Incidentally, HMS Kent left Portsmouth earlier this week together with another Type-45 air-defence destroyer, HMS Defender, which is set to start a mission in the Asia-Pacific region, but can potentially cover a wide area, including the Indian Ocean, meaning that it would be within an easy reach of the Gulf if needed.
"Following constructive discussions at an international conference in Bahrain last week [31 July], the UK has agreed to join an international mission [that] will see the Royal Navy working alongside the US Navy to assure the security of merchant vessels in the Strait of Hormuz", the UK government said in a statement on 5 August.
London's decision to send another warship to the Gulf marked a clear shift from its original plans to set up a European-led naval mission there to escort British-flagged oil tankers through the Strait of Hormuz, even though its key allies, Germany and France, have expressed readiness to pitch in. They have, however, been reluctant to support the US initiative out of concerns that they might be dragged into a confrontation with Iran.
The move comes almost a month after Iran's Islamic Revolutionary Guard Corps (IRGC) detained a UK-flagged oil tanker, Stena Impero, in the Persian Gulf, accusing it of violating maritime rules, ignoring warnings from the military, turning off its positioning device, and colliding with an Iranian fishing boat. At the time, Tehran clarified that the seizure hadn't been made in retaliation for the arrest of the Iranian-flagged Grace-1 oil supertanker by Gibraltar's authorities, assisted by UK Royal Marines, earlier that month.
US Secretary of State Mike Pompeo has applauded the UK government for supporting Washington's plan as a "victory for meaningful, effective multilateralism" and heaped praise on his British counterpart, Dominic Raab, for understanding "the importance of protecting international shipping from unprovoked attacks".

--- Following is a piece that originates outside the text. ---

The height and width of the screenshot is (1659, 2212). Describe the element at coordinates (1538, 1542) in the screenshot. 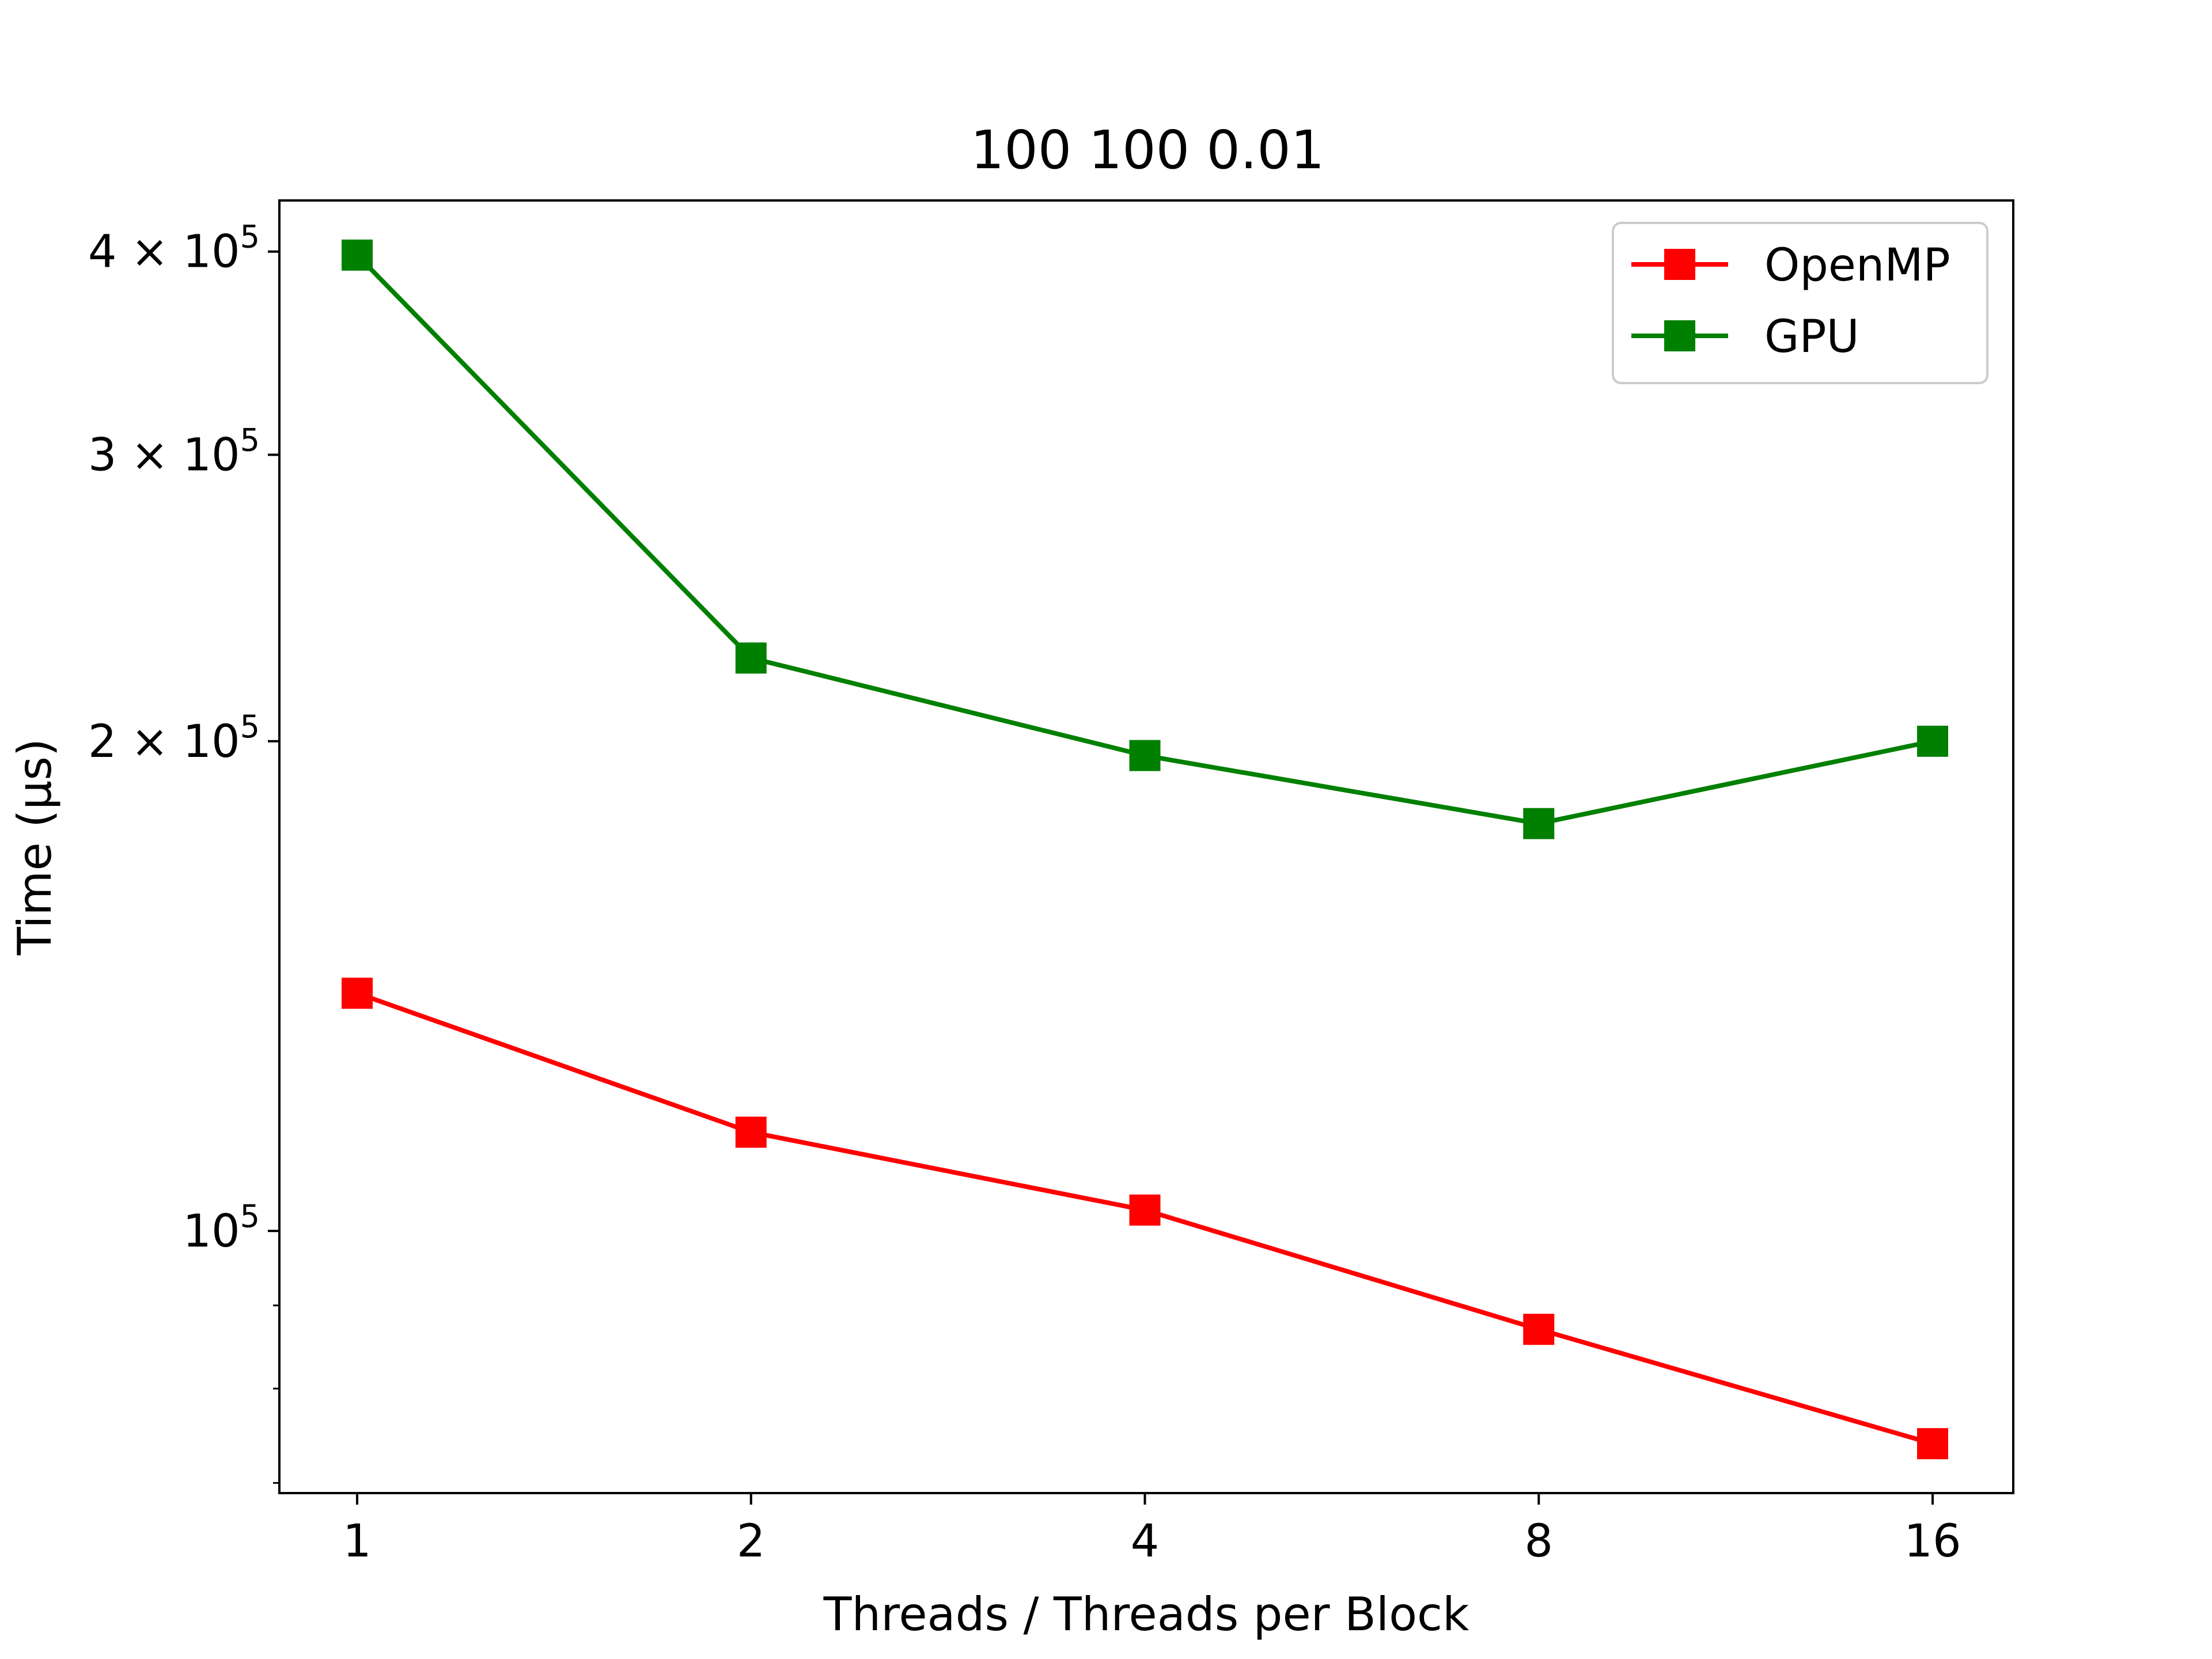

I see `x-tick-label: 8` at that location.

The US had previously invited Germany, France, Japan, Australia, and South Korea, among others, to police the Persian Gulf region, but the UK has been the only ally to have agreed to join Operation Sentinel so far. Iranian Foreign Minister Mohammad Javad Zarif took a swing at Washington, saying that "countries that are its friends are too ashamed of being in a coalition" with the US.

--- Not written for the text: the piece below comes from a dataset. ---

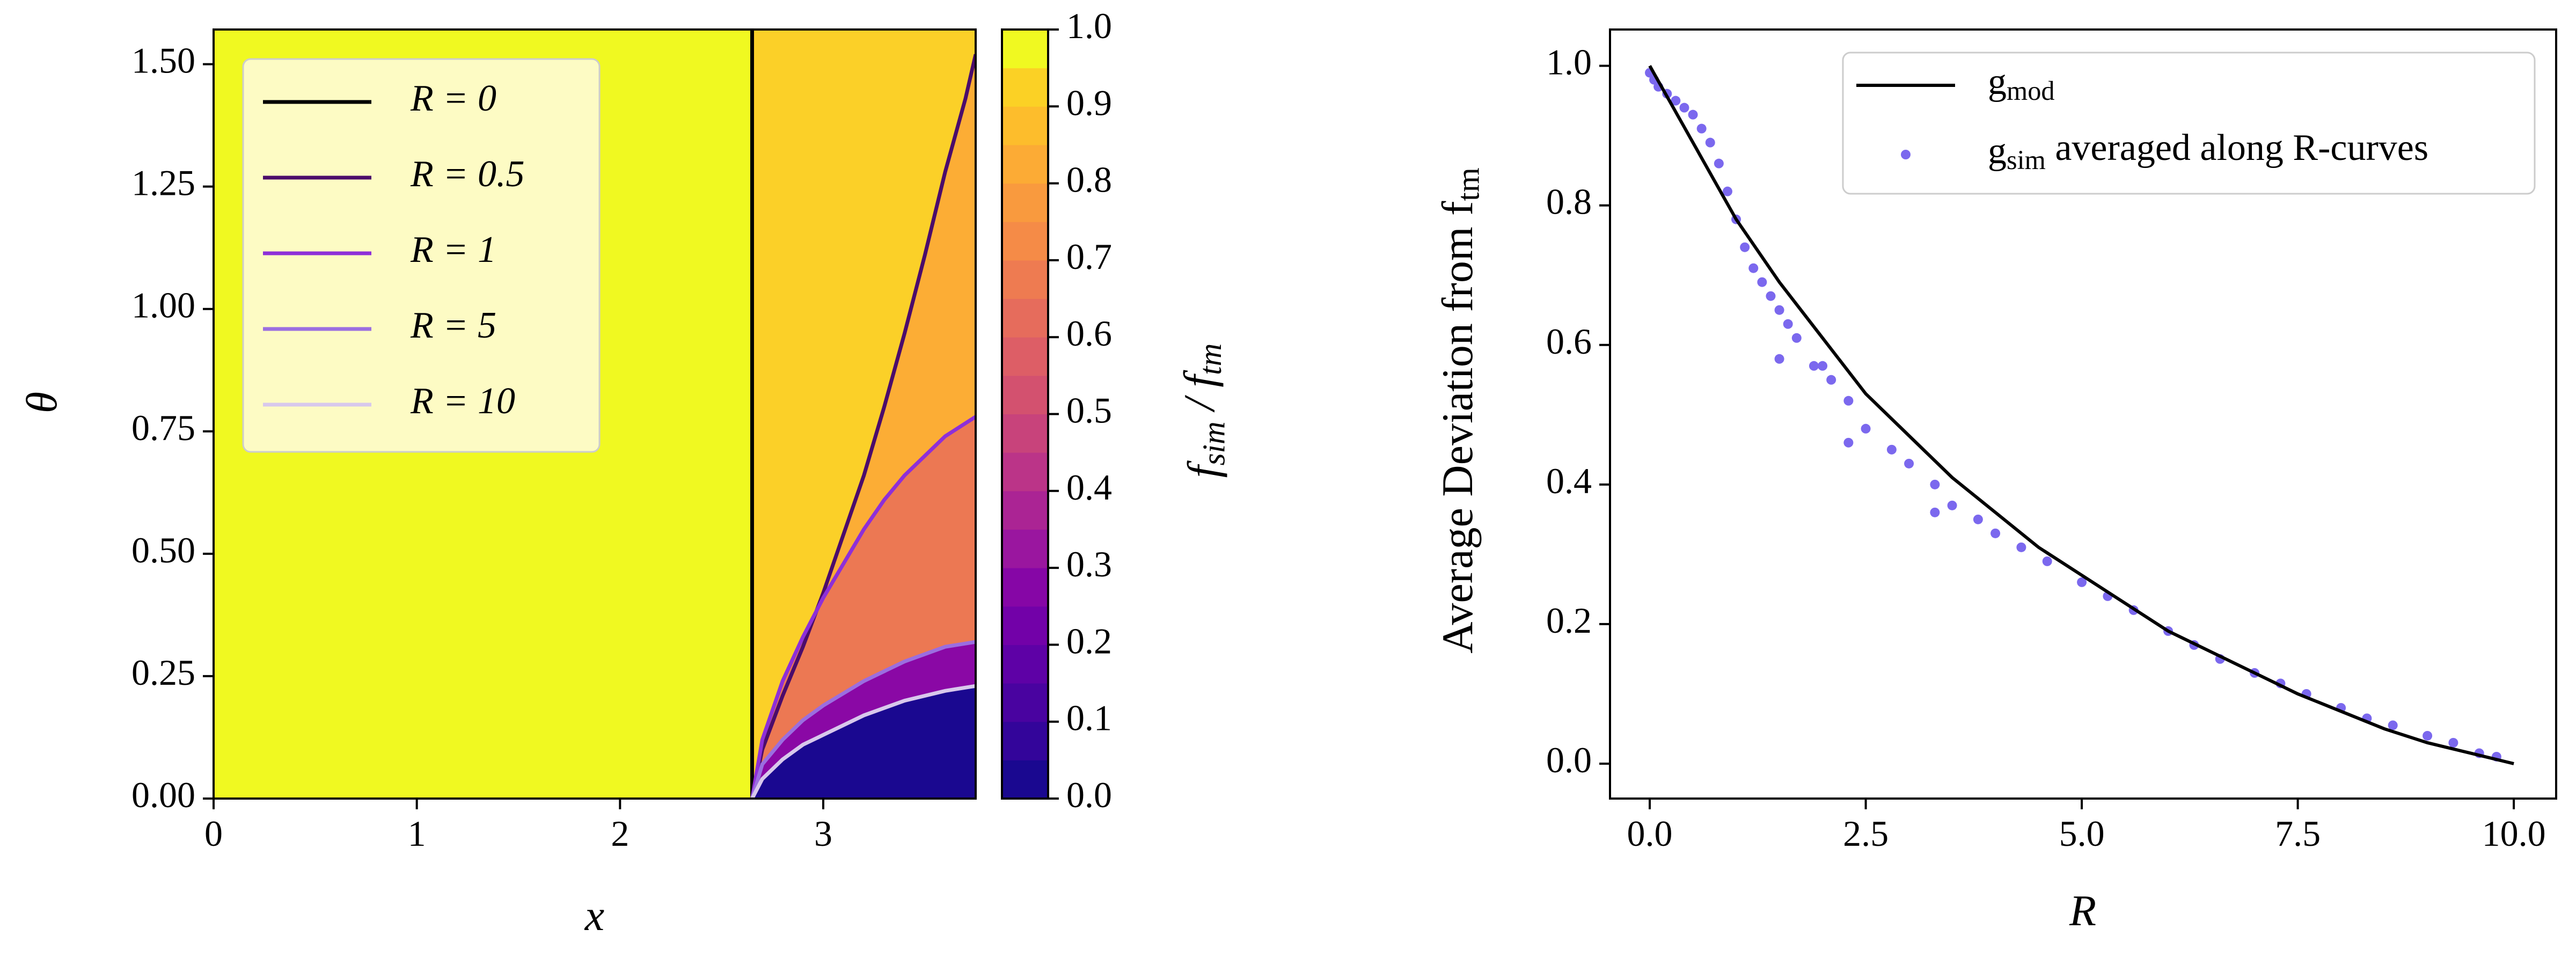 The image size is (2576, 966). I want to click on legend-label: R = 0.5, so click(468, 174).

The proposal to put together an anti-Iran maritime coalition was made in the aftermath of a spate of "sabotage attacks" on oil tankers in the Gulf region.
The first incident took place in May when four oil tankers — two Saudi, one Emirati, and one Norwegian — were allegedly targeted in the UAE's waters, while the second episode occurred the following month, when two other vessels — Norwegian and Japanese — were supposedly attacked in the Gulf of Oman. The purported assaults were immediately blamed on Tehran by Washington and its allies, while the Islamic Republic strongly denied its involvement and urged the US to stop "false flag" operations.